Hacker News new | past | comments | ask | show | jobs | submit login
The Cost of Software-Based Memory Management Without Virtual Memory (arxiv.org)
72 points by ingve 38 days ago | hide | past | favorite | 21 comments



So much of this is application/usage pattern dependent.

Remember those huge page benchmarks? All that perf gain was due to reduced TLB hits. Something you don't have to worry about if your turning paging off.

So, IMHO its not just the couple percent from TLB misses that slow things down, its the combination of a couple percent from TLB misses, a couple percent from the IOMMU, a couple percent from cgroups (yah i've seen double digit loss in some benchmarks from cgroups), or other random kernel features. All combining into significant loss.

IMHO, a large reason that things like ztpf/zseries mainframes still exist is because the code written ~50 years ago, is effectively bare metal transaction processing running on what works out to be basically a modern midrange server's L1 cache. When you add all the overhead of rewritting it "properly" in java with a framework, on a heavy weight virtualized OS it adds a couple orders of magnitude perf loss. So instead of buying a couple million $ machine from IBM your buying a few million in cloud services. Its no wonder IBM's remaining customers have such a hard time getting off the platform.

For a more in touch example, boot windows 3.1 in a VM on your laptop. Install a few apps, and give it a spin. The entire OS probably fits in the L3, and that is reflected by everything being basically instant.


I didn't think you could even run code not in an LPAR on a zSeries machine anymore. At which point you still have all the MMUs (and their associated TLBs) turned on. It's just like you're running a unikernel rather than something like Linux, so you should be able to replicate that on commodity hardware for far cheaper.


You can run Linux like a unikernel by limiting it to just one core at launch, and giving the other cores 100% to your app. No TLB thrashing, context switches, nothing. Just your code running without any interference whatsoever by the kernel or other processes...

And you can still SSH into your machine, run top, gdb, etc. :-)


That's not enough last time I checked. Hence kernels like Kitten that are Linux syscall compatible, but are designed for far less jitter.
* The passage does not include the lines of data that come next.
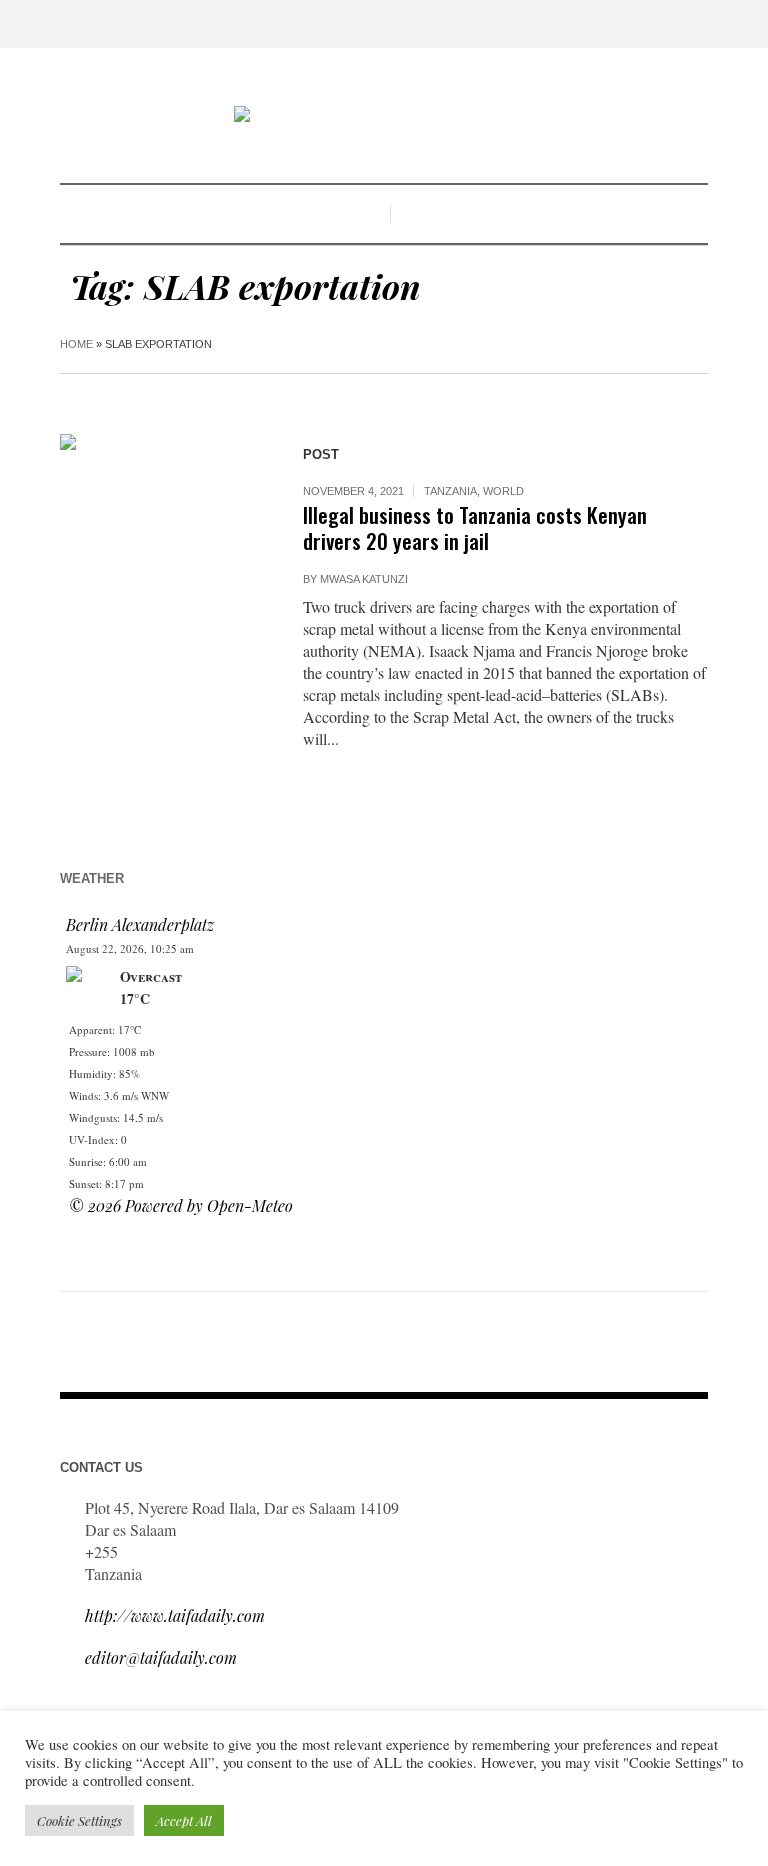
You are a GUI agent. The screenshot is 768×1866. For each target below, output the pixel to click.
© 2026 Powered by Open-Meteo (181, 1205)
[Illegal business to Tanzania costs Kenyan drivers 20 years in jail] (161, 535)
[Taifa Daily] (384, 116)
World (503, 491)
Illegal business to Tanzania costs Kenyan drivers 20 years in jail (475, 527)
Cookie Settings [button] (79, 1820)
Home (76, 344)
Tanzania (450, 491)
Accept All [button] (184, 1820)
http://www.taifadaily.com (175, 1615)
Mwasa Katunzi (364, 579)
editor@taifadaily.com (161, 1657)
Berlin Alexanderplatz (140, 924)
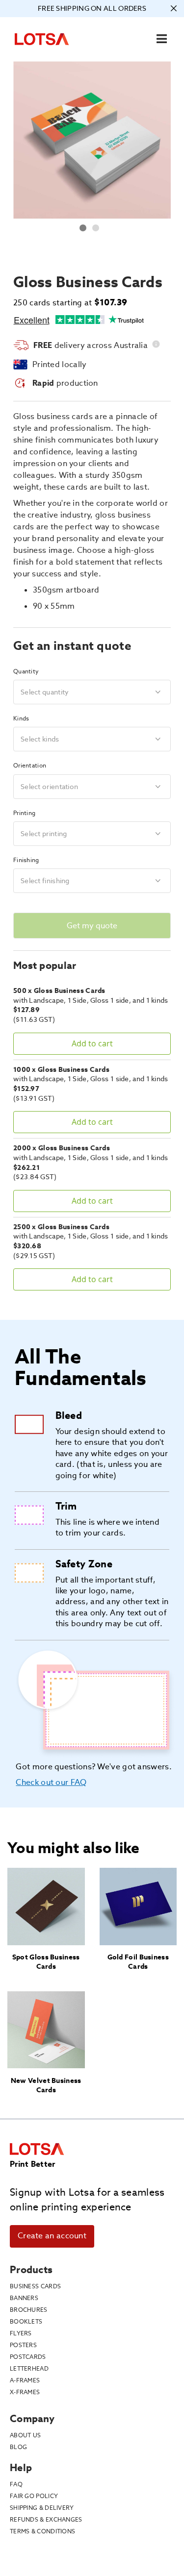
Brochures (29, 2309)
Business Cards (35, 2286)
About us (25, 2435)
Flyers (21, 2333)
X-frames (25, 2392)
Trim (66, 1506)
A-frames (25, 2380)
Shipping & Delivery (42, 2507)
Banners (24, 2298)
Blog (18, 2447)
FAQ (16, 2484)
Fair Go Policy (34, 2496)
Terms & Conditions (42, 2531)
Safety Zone (83, 1564)
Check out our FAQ (51, 1782)
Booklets (26, 2321)
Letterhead (29, 2368)
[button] (83, 226)
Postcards (28, 2356)
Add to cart (92, 1043)
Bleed (68, 1415)
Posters (23, 2345)
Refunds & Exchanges (46, 2519)
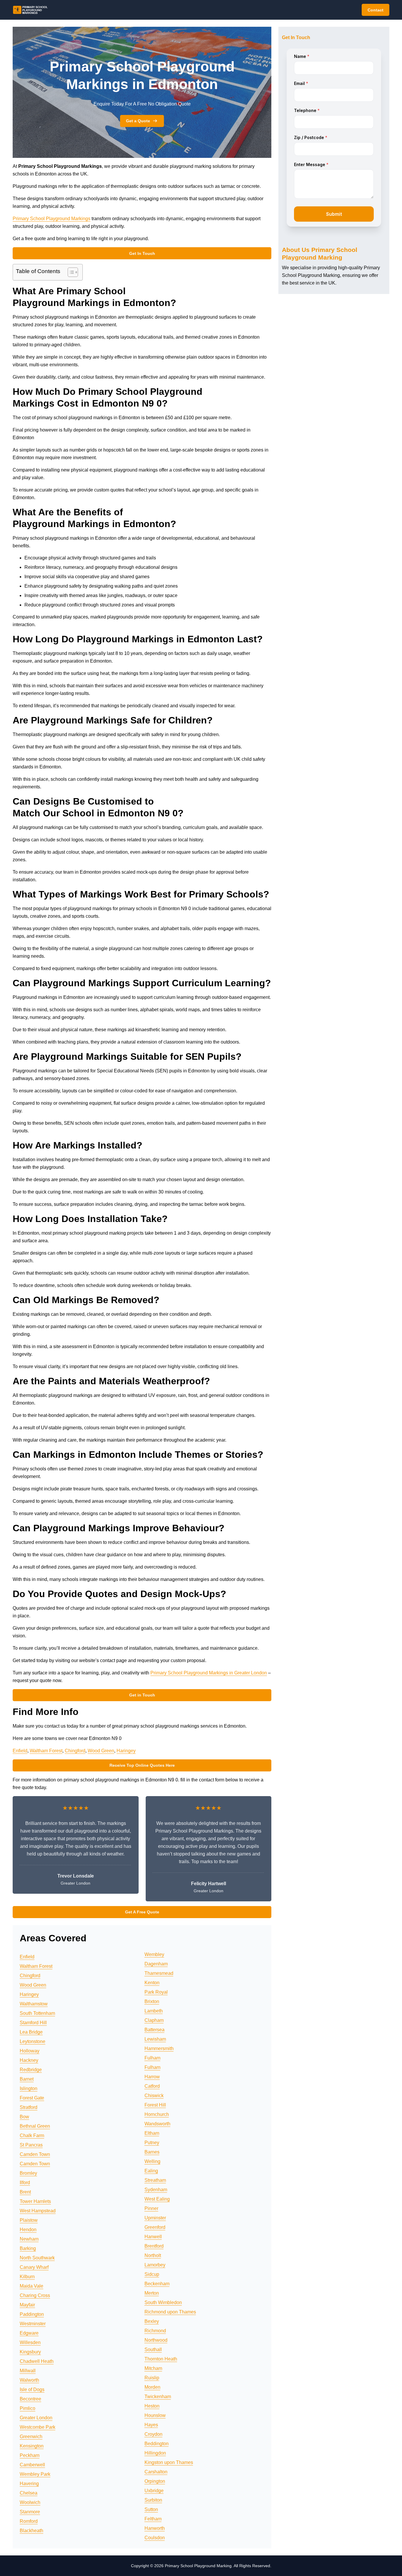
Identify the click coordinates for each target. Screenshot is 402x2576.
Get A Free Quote (142, 1912)
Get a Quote (138, 120)
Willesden (30, 2342)
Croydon (153, 2434)
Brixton (151, 2001)
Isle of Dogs (32, 2389)
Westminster (33, 2323)
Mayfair (27, 2304)
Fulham (152, 2057)
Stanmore (30, 2511)
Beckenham (157, 2283)
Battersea (154, 2029)
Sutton (151, 2509)
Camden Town (35, 2154)
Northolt (152, 2255)
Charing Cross (35, 2295)
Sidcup (151, 2274)
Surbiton (153, 2500)
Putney (151, 2142)
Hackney (29, 2060)
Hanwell (153, 2236)
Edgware (29, 2333)
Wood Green (101, 1750)
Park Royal (156, 1992)
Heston (152, 2405)
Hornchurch (156, 2114)
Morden (152, 2387)
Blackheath (31, 2530)
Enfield (20, 1750)
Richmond (155, 2330)
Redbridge (31, 2069)
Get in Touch (142, 1695)
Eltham (151, 2133)
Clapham (154, 2020)
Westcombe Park (37, 2427)
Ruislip (151, 2377)
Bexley (151, 2321)
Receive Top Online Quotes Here (142, 1765)
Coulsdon (154, 2537)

https://github.com/HobbesOSR/kitten


The idea isn't to use the Linux kernel at all for the applications data path. You can have a Linux distro start your application and then once it's running you don't necessarily need to make any syscalls at all. You can pass through devices to userspace directly using tools like DPDK, SPDK, or NVMeDirect so that you could e.g. let Linux handle the gigabit ethernet management port and let DPDK control the 100G Mellanox card. You could boot the server off of some SATA SSDs and use SPDK to give your application direct access to the fancy optane 905P. Rather than using OS threads and have the kernel handle scheduling you can use green threads and still get concurrency even on a single core and still be able to write your code such that you can still meet any latency or throughput requirements you have.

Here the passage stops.